We included eight randomised clinical trials, reporting results for 345 participants with PFP. The mean ages of trial populations ranged from 25 to 43 years, and the majority (53% to 100%) of participants were female. There was a wide duration of symptoms, with the minimum duration of symptoms for trial inclusion ranging from one to six months. In addition to the study inclusion criteria, studies varied widely in the characteristics of the NMES and its application, and associated co-interventions. We assessed all trials as at high risk of bias in at least one domain, particularly blinding and incomplete outcome data. The results of a laboratory-based trial reporting knee pain immediately after a single 15-minute session of NMES are not reported here as these are of questionable clinical relevance. The seven remaining trials provided evidence for three comparisons. We assessed the overall quality of the evidence, using GRADE, for all primary outcomes for all comparisons as very low, thus we are very unsure of the findings.
Four studies compared NMES plus exercise versus exercise alone. Patellar taping was applied as well as exercise to all participants of one study, and patellar taping and ice were also applied in another study. Each trial tested a different multiple-session NMES programme. Pooled data from three studies (118 participants) provided very low-quality evidence that NMES is associated with reduced pain at the end of treatment (ranging from 3 to 12 weeks): mean difference -1.63, 95% confidence interval (CI) -2.23 to -1.02; visual analogue scale (VAS) 0 to 10; higher scores = worse pain. However, this result may not be clinically relevant since the minimal clinically important difference for VAS during activities (1.5 to 2.0, out of 10 points) lies within the 95% CI. We found very low-quality evidence from pooled data from two trials of little effect of NMES on knee function, as measured by two knee function rating systems. We found inconclusive and very low-quality evidence from one trial (29 participants) of little effect of NMES on pain and function at one-year follow-up. None of the four trials reported on adverse effects of treatment.
One study (94 participants) compared NMES, applied four hours per day on a daily basis for four weeks, with two types of exercises (isometric and isokinetic). The study did not report on knee pain or adverse events. The study provided very low-quality evidence of no important difference between the two groups in knee function at the end of the four-week treatment. Of note is the potentially onerous NMES schedule in this study, which does not correspond to that typically used in clinical practice.
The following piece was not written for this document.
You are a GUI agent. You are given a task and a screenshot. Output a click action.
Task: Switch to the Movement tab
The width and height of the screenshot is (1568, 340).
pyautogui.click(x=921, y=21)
Two studies compared different types of NMES. Simultaneously delivered high-low frequencies NMES was compared with sequentially delivered high-low frequencies NMES in one trial (14 participants) and with fixed frequency NMES in the second trial (64 participants). The studies provided very low-quality evidence of no important differences at the end of the six-week treatment programme between the simultaneous frequencies NMES and the two other NMES programmes in overall knee pain, knee function, or in quadriceps fatigue (an adverse event).